Stored items from a collection

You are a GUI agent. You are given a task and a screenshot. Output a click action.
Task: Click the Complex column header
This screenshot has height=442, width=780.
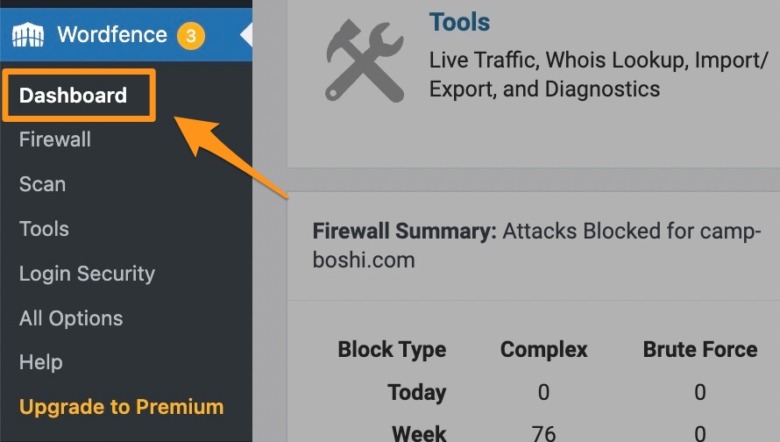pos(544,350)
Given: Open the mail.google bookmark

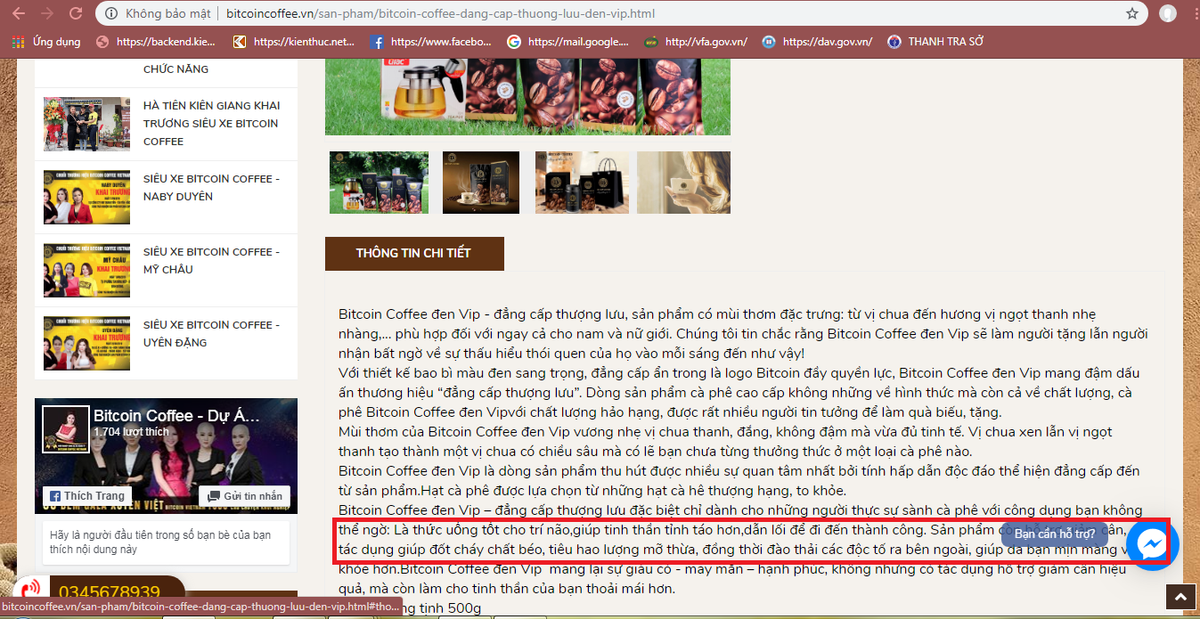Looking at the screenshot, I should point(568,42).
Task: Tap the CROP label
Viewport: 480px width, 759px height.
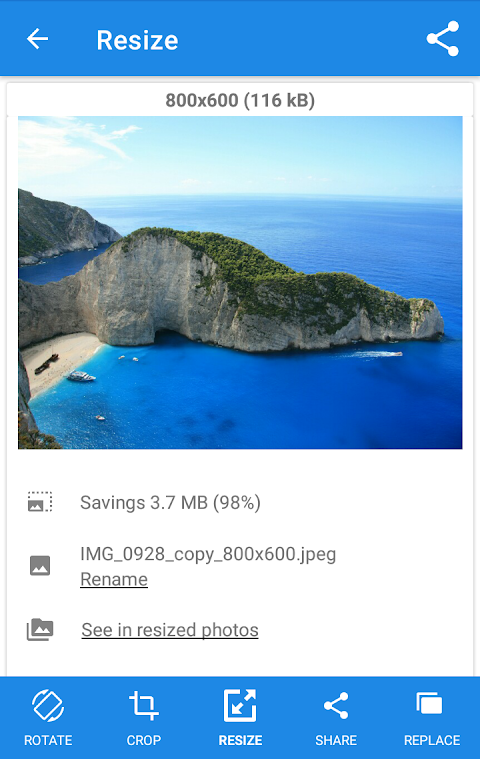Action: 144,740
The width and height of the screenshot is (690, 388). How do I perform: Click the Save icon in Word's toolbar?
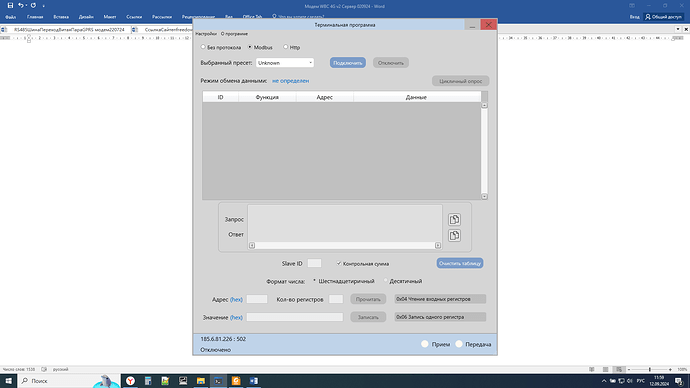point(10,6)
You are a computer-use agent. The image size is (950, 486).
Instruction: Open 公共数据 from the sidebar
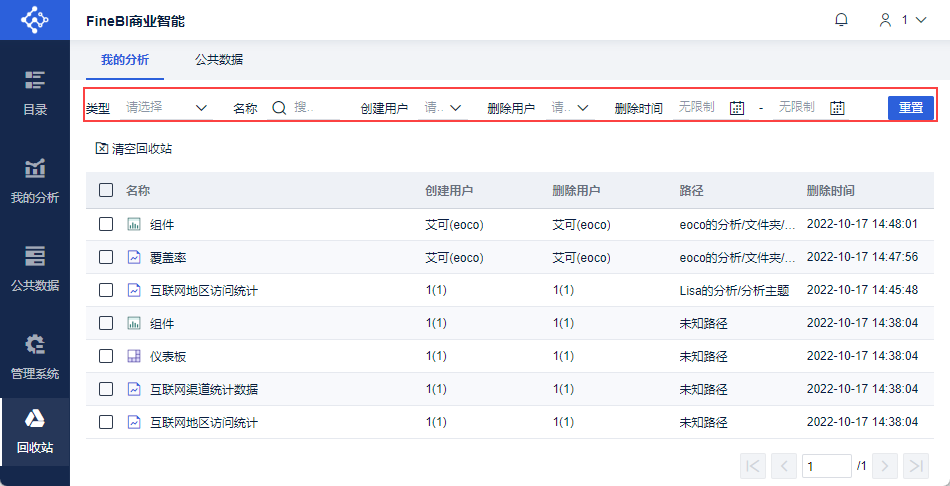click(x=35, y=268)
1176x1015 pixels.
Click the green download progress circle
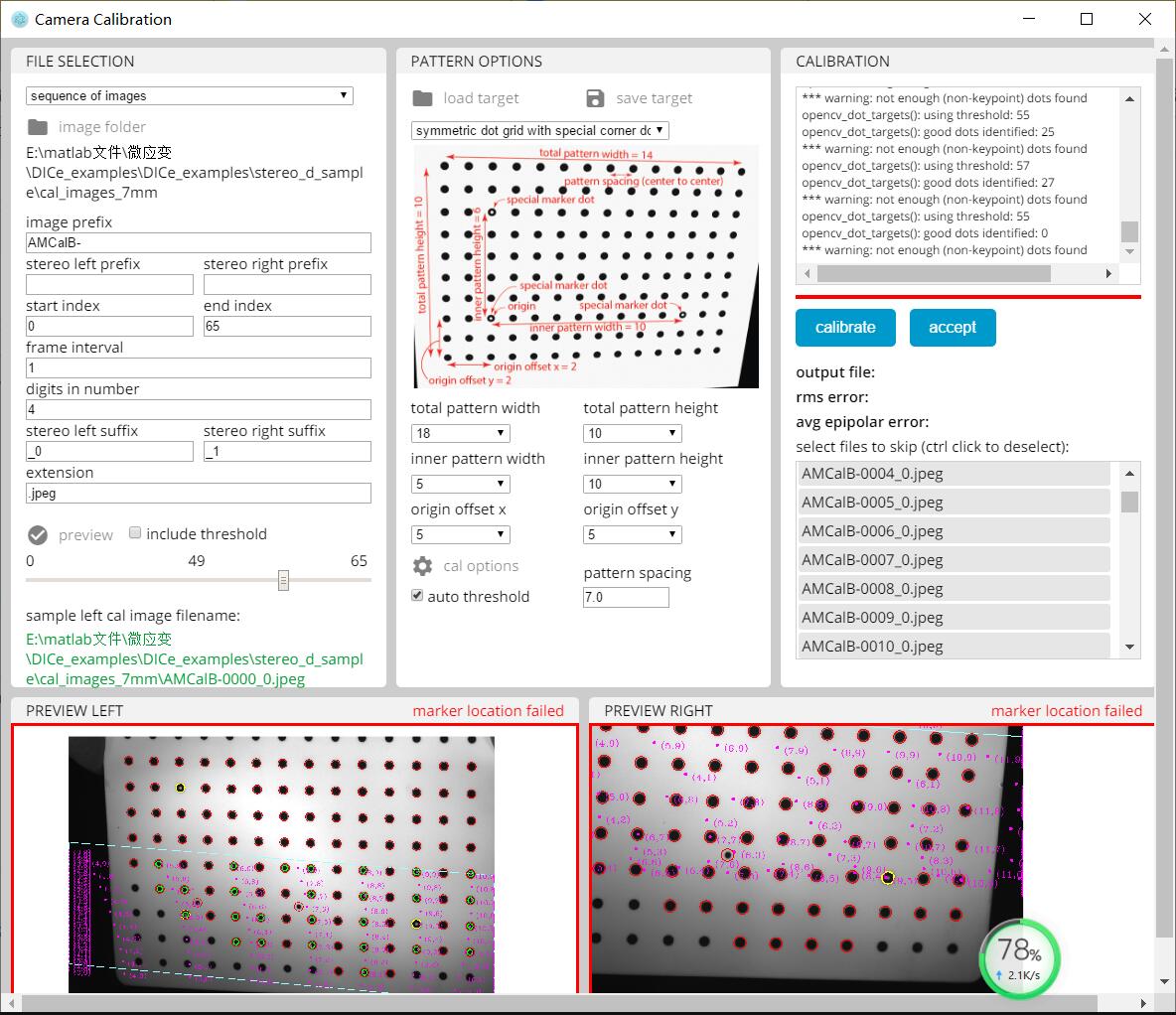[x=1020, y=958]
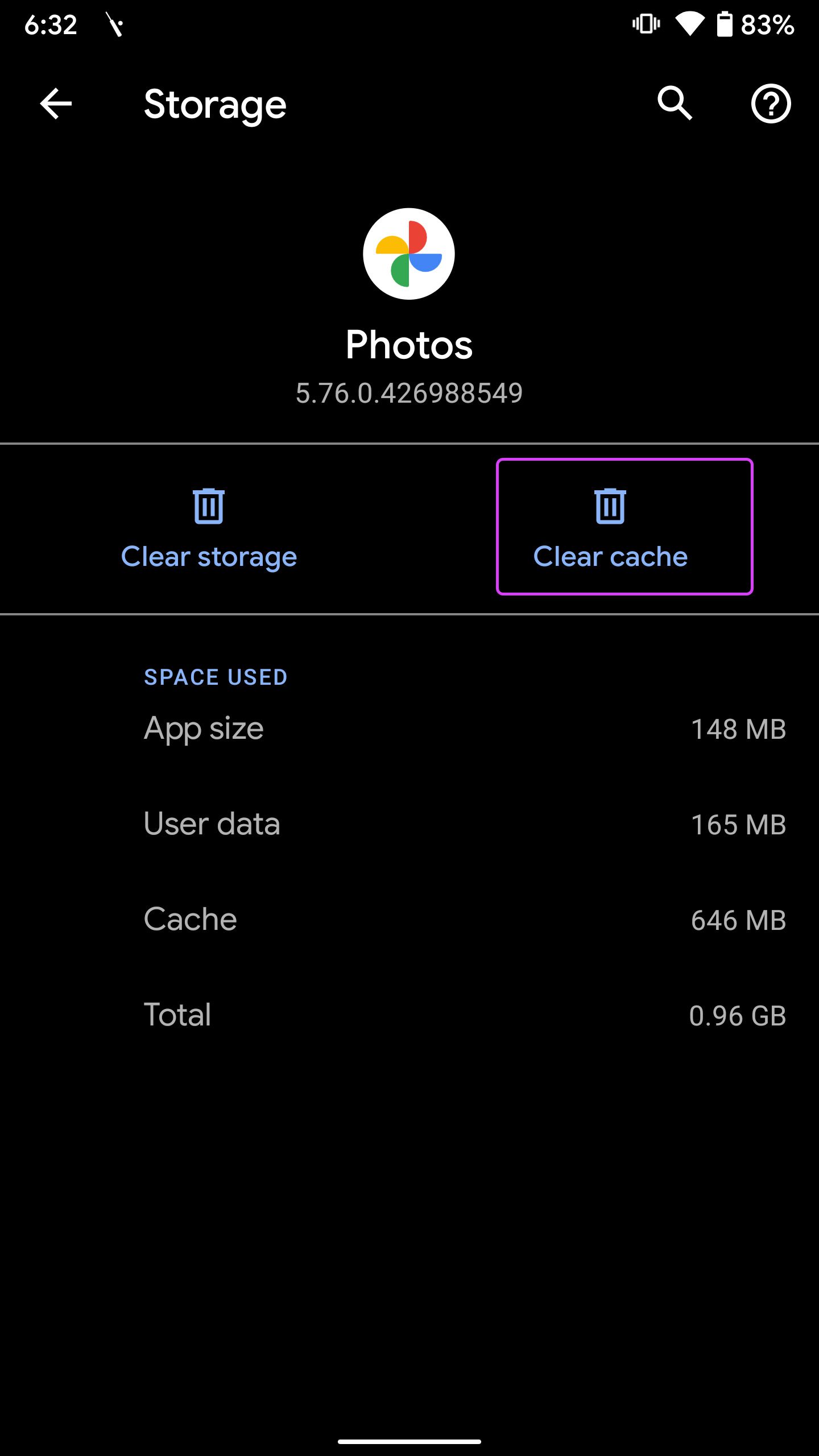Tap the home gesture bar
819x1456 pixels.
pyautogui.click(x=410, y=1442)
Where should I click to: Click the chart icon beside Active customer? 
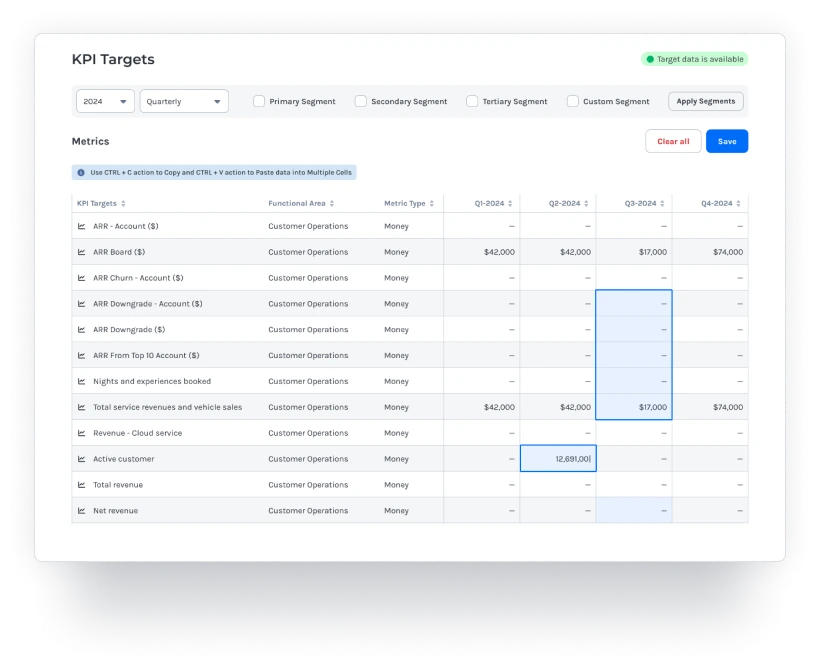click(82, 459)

TASK OBJECTIVE: Can you lay out everything from the start of the records down to and including the line containing "pos(544,350)" as a JSON list of strings, one string per line, with blank lines skipped and the pictures left out?

TASK SOLUTION:
[
  "You are a GUI agent. You are given a task and a screenshot. Output a click action.",
  "Task: Click the Complex column header",
  "This screenshot has height=442, width=780.",
  "pos(544,350)"
]